◆ **Excerpt**
-=-=-=-=-

On 5 February 2026, Germany’s Federal Cartel Office (Bundeskartellamt, “FCO”) announced a far-reaching prohibition directed at Amazon.com, Inc. (Seattle, USA) and Amazon EU S.à r.l. (Luxembourg) (together “Amazon”). The authority bars Amazon from using mechanisms that influence the prices set by third‑party sellers on the German Amazon Marketplace. Such price-control mechanisms may in future be deployed only in exceptional situations of excessive pricing—and then only under strict parameters and transparency requirements specified by the FCO.
The decision is notable not only for its substantive outcome—curtailing a major platform operator’s levers over seller pricing and visibility—but also for its legal basis and remedial architecture. The FCO relies on the special regime for major digital companies under section 19a(2) of the German Competition Act (Gesetz gegen Wettbewerbsbeschränkungen, “GWB”), alongside the general dominance provisions of section 19 GWB and Article 102 TFEU. In addition, the authority, for the first time, orders disgorgement of the economic benefit allegedly obtained from the infringement, fixing an initial partial amount of approximately EUR 59 million.
The FCO’s intervention sends a clear signal on how Germany intends to police conflicts of interest inherent to “hybrid platforms”, and how transparency obligations towards business users may be woven into competition law enforcement.
1. Amazon’s Marketplace as a Hybrid Platform and Its Market Position
Amazon operates a broad digital e‑commerce ecosystem. In Germany, amazon.de is not merely an online shop but also a marketplace that enables third‑party sellers (“marketplace sellers”) to sell goods directly to end customers. Amazon is present in two roles on the same user interface: first, as a retailer through its own trading business (“Amazon Retail”); and second, as the operator of the marketplace infrastructure (“Amazon Marketplace”), providing access, listing, and transaction-related services to third‑party sellers in exchange for fees and commissions.
This dual role is at the heart of the competition law concerns. In competition policy terminology, a platform on which the operator both sets the rules of display and ranking and simultaneously competes downstream with the business users is referred to as a “hybrid platform”. The FCO emphasises that this structural feature carries heightened risk, especially where the platform’s market significance makes it difficult for sellers to forego access.

-=-=-=-=-

◆ **Provided entries**

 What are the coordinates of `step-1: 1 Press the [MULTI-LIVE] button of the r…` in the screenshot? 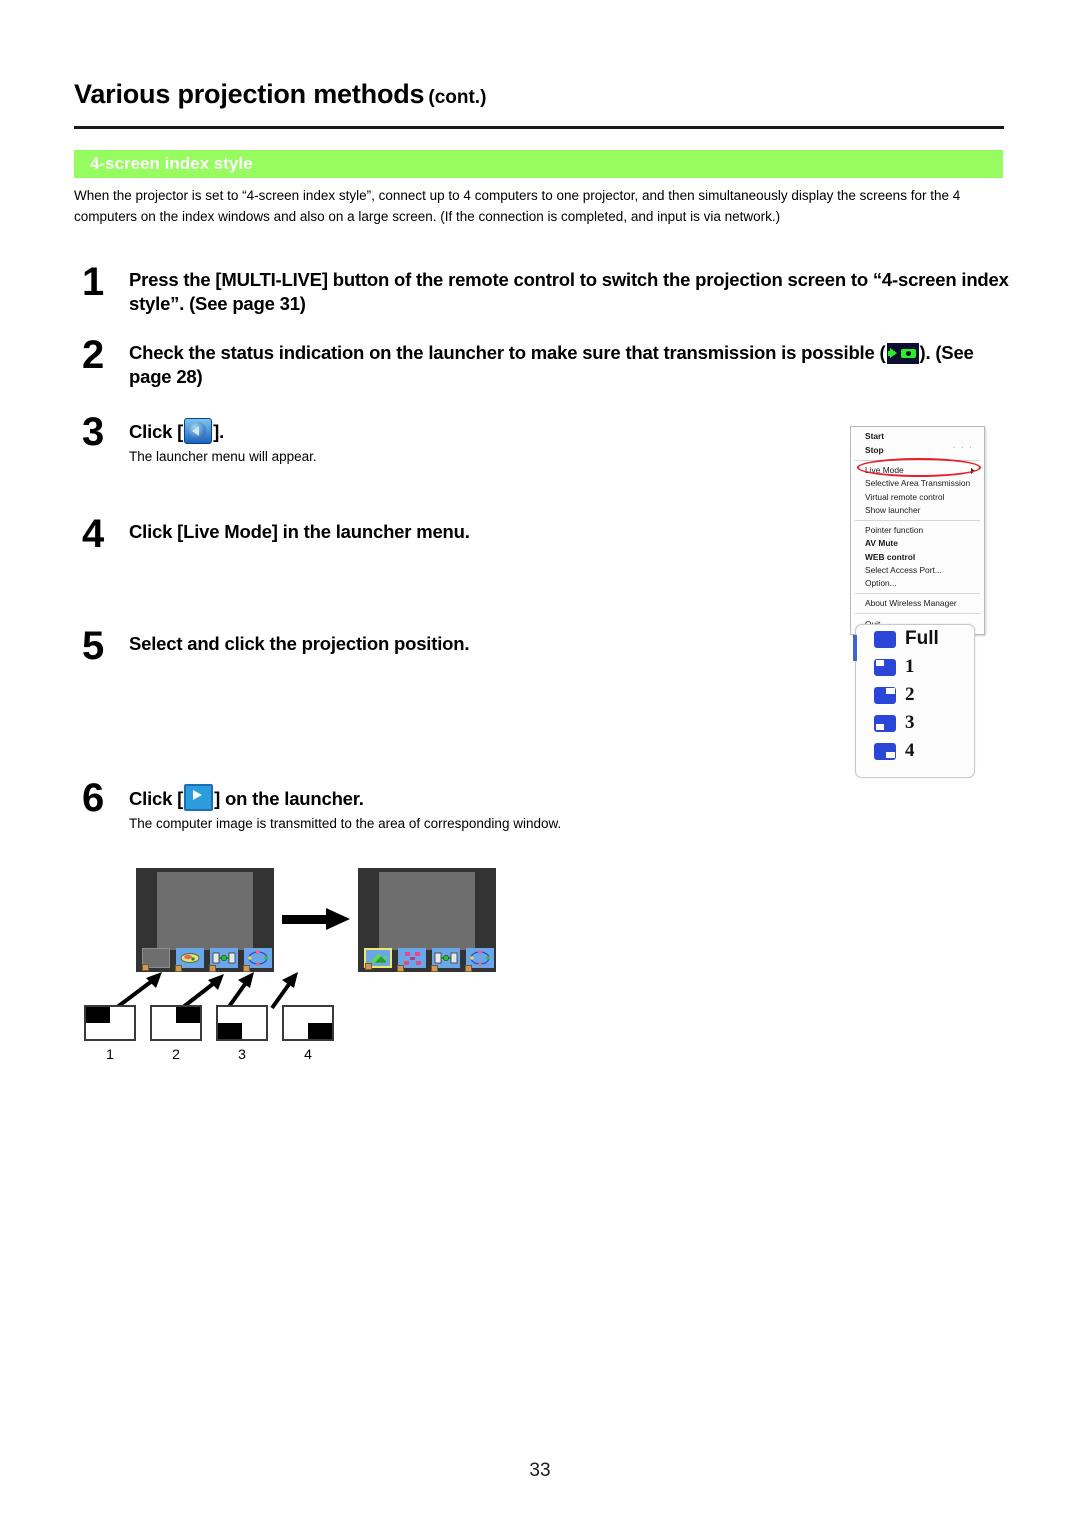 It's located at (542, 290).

-=-=-=-=-

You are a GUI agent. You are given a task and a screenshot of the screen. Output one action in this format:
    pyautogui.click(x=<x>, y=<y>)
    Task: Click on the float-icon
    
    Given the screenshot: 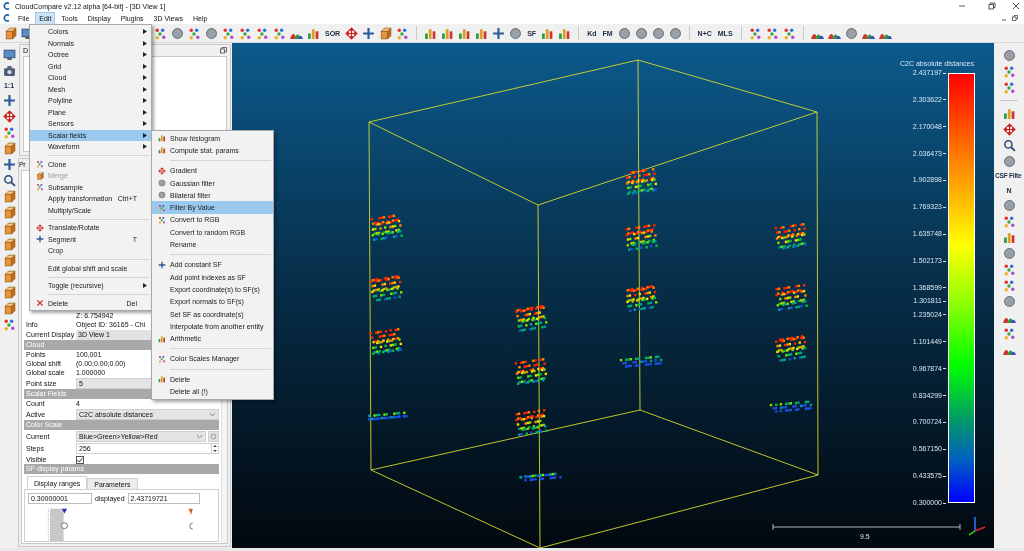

-=-=-=-=-

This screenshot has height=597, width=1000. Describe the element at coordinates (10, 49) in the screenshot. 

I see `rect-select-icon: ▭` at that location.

-=-=-=-=-

◆ **What to do**
A: Turn the entries from the line with "This screenshot has" to the line with "at that location." into a JSON list of strings, one string per line, leaving out blank lines.
B: Go on with the text on the Federal Cartel Office's decision against Amazon, starting where it stops.

◆ **Results by task**
A:
[
  "This screenshot has height=597, width=1000. Describe the element at coordinates (10, 49) in the screenshot. ",
  "I see `rect-select-icon: ▭` at that location."
]

B:
According to the FCO, more than 60% of German online retail turnover in goods is generated via Amazon’s trading platform. The site reportedly lists around 1.5 billion distinct items, with more than 200,000 third‑party sellers active on the marketplace. Third‑party sellers account for approximately 60% of the total trading volume on amazon.de, while Amazon Retail accounts for roughly 40%. In the specific market for marketplace services provided to commercial sellers in Germany, the authority points to a turnover-based market share exceeding 70%.
This market context matters because the measures at issue do not simply affect a seller’s price point in isolation. Rather, they operate through the platform’s most valuable asset: visibility and access to demand. Restrictions on visibility can rapidly translate into severe revenue losses—raising the risk of foreclosure of (often small and medium-sized) sellers and, in the authority’s view, distorting the competitive process both within the marketplace and vis‑à‑vis other e‑commerce channels outside Amazon.
2. The Role of the “Buy Box” and the Economic Meaning of Visibility
A central point in the FCO’s case is the “Buy Box” (referred to in Amazon’s more recent terminology as the “Featured Offer” in the purchase field). On a marketplace with many sellers listing identical or substitutable products, the platform must organise presentation through ranking criteria; otherwise customers would struggle to locate relevant offers. On amazon.de, customers typically search products via keywords, receive lists of items, and then click through to product detail pages. These detail pages usually feature a prominently highlighted purchase area—the Buy Box—displaying one offer selected by Amazon along with price and shipping information, coupled with the “Add to Cart” and “Buy Now” buttons.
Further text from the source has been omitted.